Siamo stati una vita, e
degna cosa
è che noi siamo una
morte…
(Gabriele D’Annunzio,
Francesca da Rimini, atto V)
La prima donna viva e
vera
apparsa sull’orizzonte
poetico
de’ tempi moderni.
(F. de Sanctis)
Sulla realtà storica della
vicenda d’amore e morte di Francesca, o
Franceschina, nata a Ravenna, figlia di Guido da
Polenta il Vecchio, signore di Ravenna, e di Paolo e
Giovanni, figli di Malatesta da Verucchio e di
Concordia, abbiamo da un lato le fonti documentarie,
dall’altro le fonti letterarie, che tramandano la
tragedia familiare con eccessivi particolari, che ne
rendono sospetta la versione. Alcune carte d’archivio
testimoniano l’indubbia esistenza storica di
Giovanni, nato, forse, nel 1245, sciancato dalla
nascita, “Johannes Zoctus”, Giovanni ciotto, zoppo,
o “Gian giotto”, ma valente uomo d’arme e di
governo, marito di Francesca (risposato con la
faentina Zambrasina di Tebaldello degli Zambrasi),
e Paolo, Paolotto, Pauloccio, “Paulotius”, detto il
Bello, uomo molto bello nel corpo e molto
costumato…acconcio più a riposo che a travaglio,1
nato intorno al 1246, Capitano del Popolo,
conservatore della pace, a Firenze nel 1282 (e
probabilmente qui Dante Alighieri ebbe occasione di
conoscerlo), sposato ad Orabile Beatrice di
Ghiaggiolo, dei quali, comunque, si hanno scarse
notizie, che non citano, però, né l’adulterio né il
duplice omicidio. Se degli uomini della
tragica vicenda si hanno scarse notizie, meno
ancora sappiamo della vita di Francesca da Rimini
(in provincia di Forlì), moglie di Giovanni Malatesta, amante di suo fratello Paolo, la
protagonista del dramma passionale immortalato da
poeti, scrittori, pittori e musicisti nelle diverse
epoche. Si ignora il nome della
madre, si ignora la data di nascita (forse, nacque
intorno al 1260), ed è da Dante, che fu il primo fra
i contemporanei a scrivere della tragedia
(idealizzandola, forse, come pensò il Foscolo, per
compiacere Guido da Polenta, nipote di Francesca e
suo ospite a Ravenna) che ne apprendiamo il nome e,
per perifrasi, il luogo di nascita: Ravenna.

- Esercizi -
A: Secondo il testo su Francesca da Rimini, in quale città Paolo fu Capitano del Popolo nel 1282?
B: Elenca tutte le categorie di artisti che, secondo il testo su Francesca da Rimini, hanno immortalato il dramma passionale nelle diverse epoche.
I record provengono da una fonte diversa dal testo.

- Dati forniti -
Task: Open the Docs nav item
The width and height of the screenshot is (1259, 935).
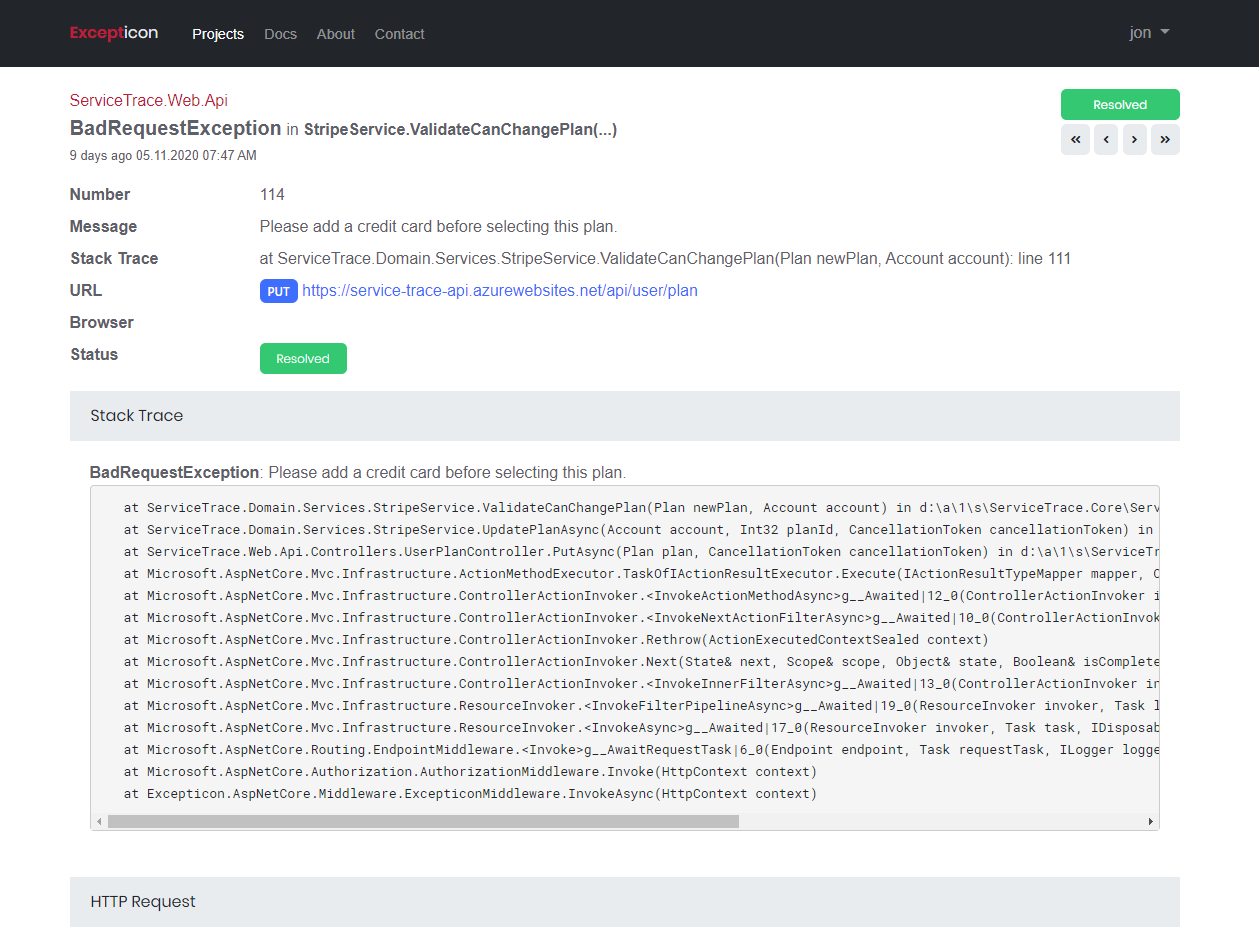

...

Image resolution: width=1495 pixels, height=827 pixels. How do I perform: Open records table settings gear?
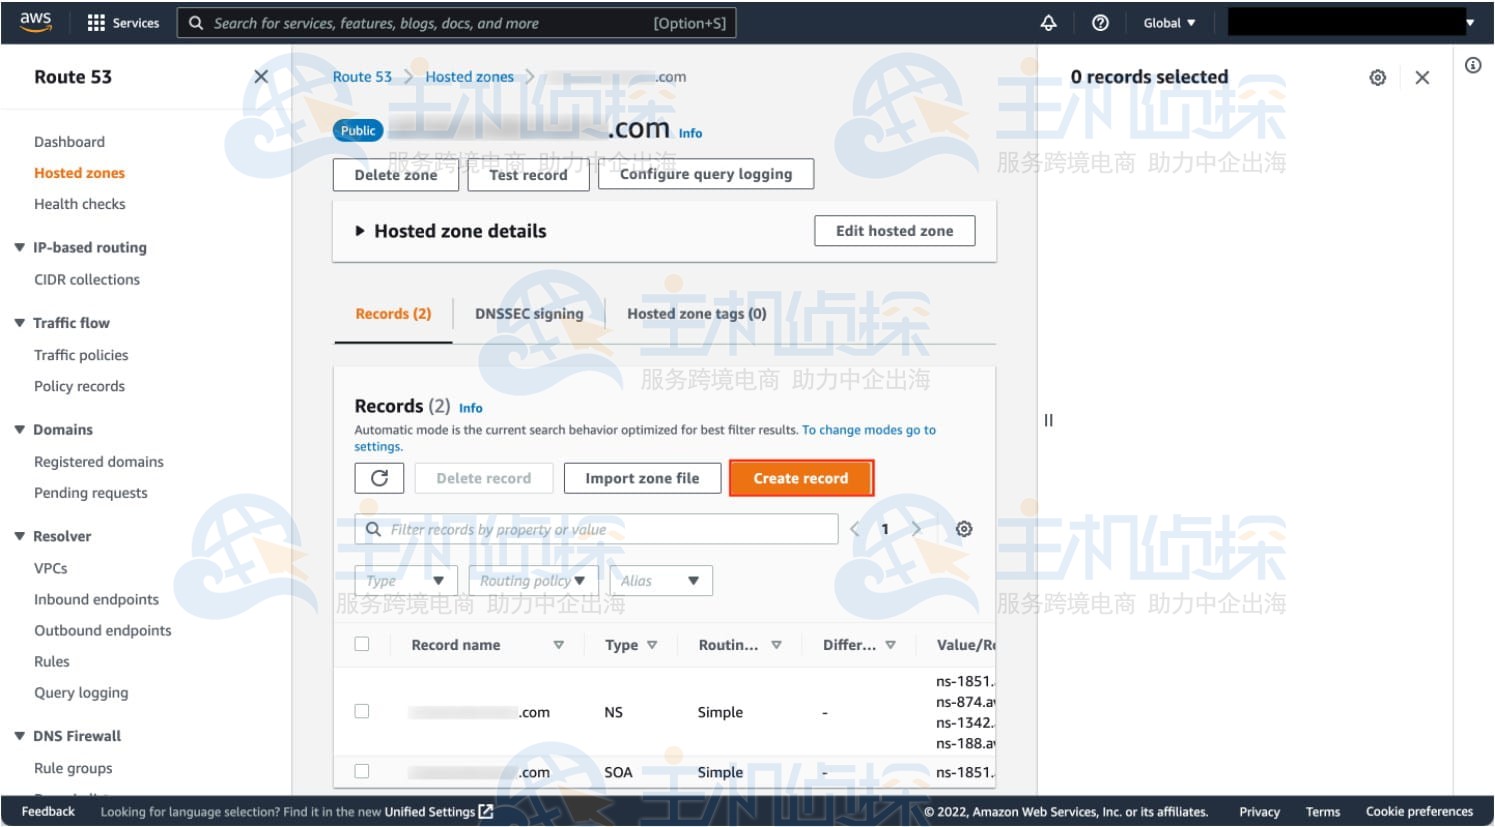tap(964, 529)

* * *

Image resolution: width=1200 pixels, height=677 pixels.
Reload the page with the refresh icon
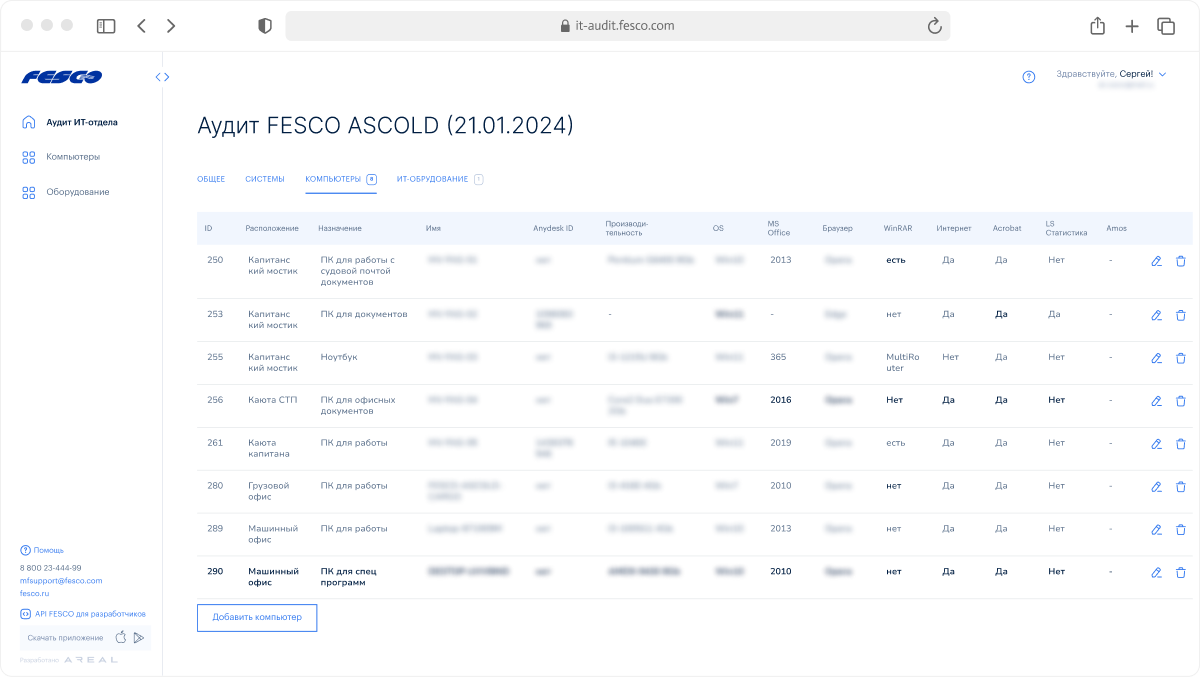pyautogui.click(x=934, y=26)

- Soluzioni -
A: A Firenze.

B: Poeti, scrittori, pittori, musicisti.